Он прошел в свою комнату. В ней стояли кровать, табурет и комод. В данный момент, когда ставни были закрыты от дождя, здесь было темно, мрачно и уныло. Менедему было все равно. Все, что угодно, включая унылую, мрачную комнату, было лучше, чем оставаться в андроне и слушать, как Ксантос репетирует речь, с которой он собирался выступить на Ассамблее, или, что еще хуже, повторяет речь, которую он уже произнес там.
Через некоторое время снизу донеслись нарастающие и спадающие интонации довольно лягушачьего баритона Ксантоса. Менедем улыбнулся про себя. Конечно же, друг его отца был в полном разгаре риторического полета. Менедем задавался вопросом, как долго его отцу придется терпеть эту чушь. Ксантос мог продолжать в течение пары часов, не замечая, что заставляет людей вокруг себя желать смерти, или он был мертв, или все были мертвы.
Вместо того, чтобы умереть, Менедем уснул. Когда он проснулся, Ксантос все еще продолжал действовать.

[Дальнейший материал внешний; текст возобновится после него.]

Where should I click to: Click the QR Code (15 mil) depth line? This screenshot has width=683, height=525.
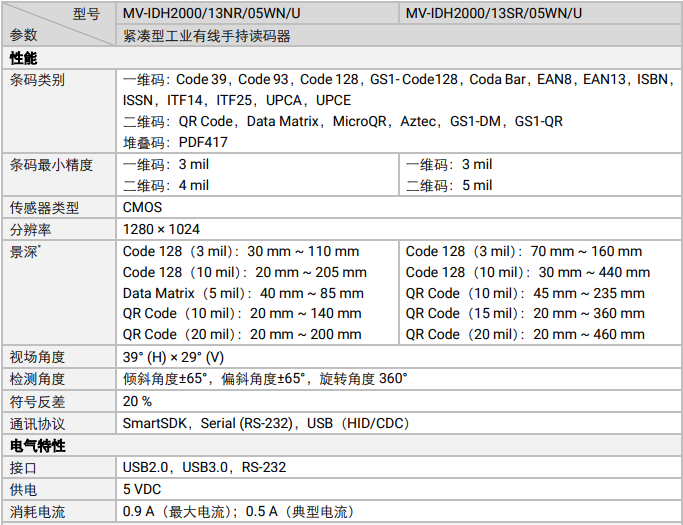click(525, 313)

Менедем зевнул, потянулся и тихо хихикнул. Филодем не смог бы сравниться с ним там, как бы ему этого ни хотелось. Если бы он начал храпеть и упал со своего табурета там, в андроне, Ксантос мог бы заметить. С другой стороны, он мог быть настолько увлечен собственным красноречием, что не сделал этого. Тем не менее, вежливый человек не стал бы рисковать.

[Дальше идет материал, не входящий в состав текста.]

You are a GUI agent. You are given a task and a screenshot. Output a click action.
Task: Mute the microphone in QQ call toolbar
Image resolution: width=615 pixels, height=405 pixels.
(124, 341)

И Филодем был вежлив, особенно со всеми, кроме своего сына. Менедем снова усмехнулся. Теперь его отец расплачивался за свои хорошие манеры.
Когда Соклей встал с кровати и открыл ставни, он моргнул от радостного удивления. Вчерашние дождевые тучи рассеялись. Небо было блестящим, бархатисто-темно-синим, переходящим в розовый на востоке. Что-то пролетело над головой: судя по его стремительной траектории в воздухе, вероятно, летучая мышь возвращалась туда, где она могла бы прятаться в дневное время.
Соклей вернулся к своей кровати и вытащил из-под нее ночной горшок. После того, как он использовал горшок, он выбросил его из окна на улицу внизу. В это раннее время дня ему не нужно было беспокоиться о том, что его содержимое забрызгает прохожих. Он снова засунул горшок под кровать, надел свой хитон и спустился вниз позавтракать.
Его отец уже сидел во внутреннем дворе с ломтем хлеба, тарелкой оливкового масла, в которое макали хлеб, и чашей неразбавленного вина. “Приветствую тебя, сынок”, - сказал Лисистрат. Он был младшим братом Филодема и гораздо более покладистым, чем отец Менедема. “Как ты сегодня?”
“Неплохо, спасибо”, - ответил Соклей. “Сам?”
“Терпимо, терпимо”, - сказал его отец. “У меня болят кости, когда я встаю утром, но это от того, что я живу так долго”. Он улыбнулся. “Если бы я не был жив, я не думаю, что у меня бы вообще что-то болело”.
“Ну, нет”, - сказал Соклей. Он пошел на кухню и вернулся с завтраком, идентичным тому, что готовил его отец. Он как раз садился рядом с Лисистратом, когда девушка-рабыня вышла, зевая, из своей маленькой комнаты. “Привет, Трайсса”.
“Приветствую тебя, молодой господин”, - ответила она по-гречески с акцентом. Как и следовало из ее имени, она была родом из Фракии. Она была рыжеволосой и курносой, на несколько лет моложе самого Соклея. Она снова зевнула, затем пошла приготовить себе завтрак. Лисистрат не был рабовладельцем, который отмерял рационы своих рабов до последнего ячменного зернышка. Трайсса ела примерно то же, что ели он и его сын.